GOAL OF THE EXERCISE: Update the material below so that every instance of "dropdown" becomes "drop-down menu", keeping everything else the same.

[Stored data entries]
▼

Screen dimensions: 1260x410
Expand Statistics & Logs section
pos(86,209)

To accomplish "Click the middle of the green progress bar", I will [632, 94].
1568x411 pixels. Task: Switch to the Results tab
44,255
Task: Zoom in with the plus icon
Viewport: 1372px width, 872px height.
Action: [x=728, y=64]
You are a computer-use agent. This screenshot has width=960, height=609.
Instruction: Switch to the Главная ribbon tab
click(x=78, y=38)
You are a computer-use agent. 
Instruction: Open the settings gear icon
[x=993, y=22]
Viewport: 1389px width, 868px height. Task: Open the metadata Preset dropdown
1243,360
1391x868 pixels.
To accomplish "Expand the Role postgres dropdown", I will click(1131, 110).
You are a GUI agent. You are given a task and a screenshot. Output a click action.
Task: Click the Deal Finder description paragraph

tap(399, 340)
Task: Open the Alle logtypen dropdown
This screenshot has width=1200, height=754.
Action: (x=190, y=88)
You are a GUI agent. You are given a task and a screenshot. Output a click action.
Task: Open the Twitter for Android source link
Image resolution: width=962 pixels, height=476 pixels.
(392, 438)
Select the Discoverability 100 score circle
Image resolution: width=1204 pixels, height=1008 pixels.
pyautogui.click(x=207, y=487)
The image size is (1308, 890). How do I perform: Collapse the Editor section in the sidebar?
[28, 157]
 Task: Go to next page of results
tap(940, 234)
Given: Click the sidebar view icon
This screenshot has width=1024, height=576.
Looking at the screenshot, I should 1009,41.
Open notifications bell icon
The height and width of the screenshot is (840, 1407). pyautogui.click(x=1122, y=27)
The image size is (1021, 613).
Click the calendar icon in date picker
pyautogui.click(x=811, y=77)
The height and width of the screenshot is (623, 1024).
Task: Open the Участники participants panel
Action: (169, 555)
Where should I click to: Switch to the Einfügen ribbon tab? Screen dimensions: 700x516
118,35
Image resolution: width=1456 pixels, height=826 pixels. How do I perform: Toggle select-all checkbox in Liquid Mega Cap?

▲

IN RESPONSE:
Screen dimensions: 1260x410
Expand Statistics & Logs section
pos(86,209)

To accomplish "Click the middle of the green progress bar", I will [632, 94].
1568x411 pixels. Task: Switch to the Results tab
44,255
Task: Zoom in with the plus icon
Viewport: 1372px width, 872px height.
Action: [x=728, y=64]
You are a computer-use agent. This screenshot has width=960, height=609.
Instruction: Switch to the Главная ribbon tab
click(x=78, y=38)
You are a computer-use agent. 
Instruction: Open the settings gear icon
[x=993, y=22]
Viewport: 1389px width, 868px height. Task: Open the metadata Preset drop-down menu
1243,360
1391x868 pixels.
To accomplish "Expand the Role postgres drop-down menu", I will click(1131, 110).
You are a GUI agent. You are given a task and a screenshot. Output a click action.
Task: Click the Deal Finder description paragraph

tap(399, 340)
Task: Open the Alle logtypen drop-down menu
This screenshot has width=1200, height=754.
Action: (x=190, y=88)
You are a GUI agent. You are given a task and a screenshot. Output a click action.
Task: Open the Twitter for Android source link
Image resolution: width=962 pixels, height=476 pixels.
(392, 438)
Select the Discoverability 100 score circle
Image resolution: width=1204 pixels, height=1008 pixels.
pyautogui.click(x=207, y=487)
The image size is (1308, 890). How do I perform: Collapse the Editor section in the sidebar?
[28, 157]
 Task: Go to next page of results
tap(940, 234)
Given: Click the sidebar view icon
This screenshot has width=1024, height=576.
Looking at the screenshot, I should 1009,41.
Open notifications bell icon
The height and width of the screenshot is (840, 1407). pyautogui.click(x=1122, y=27)
The image size is (1021, 613).
Click the calendar icon in date picker
pyautogui.click(x=811, y=77)
The height and width of the screenshot is (623, 1024).
Task: Open the Участники participants panel
Action: (169, 555)
Where should I click to: Switch to the Einfügen ribbon tab? Screen dimensions: 700x516
118,35
Image resolution: width=1456 pixels, height=826 pixels. How do I perform: Toggle select-all checkbox in Liquid Mega Cap?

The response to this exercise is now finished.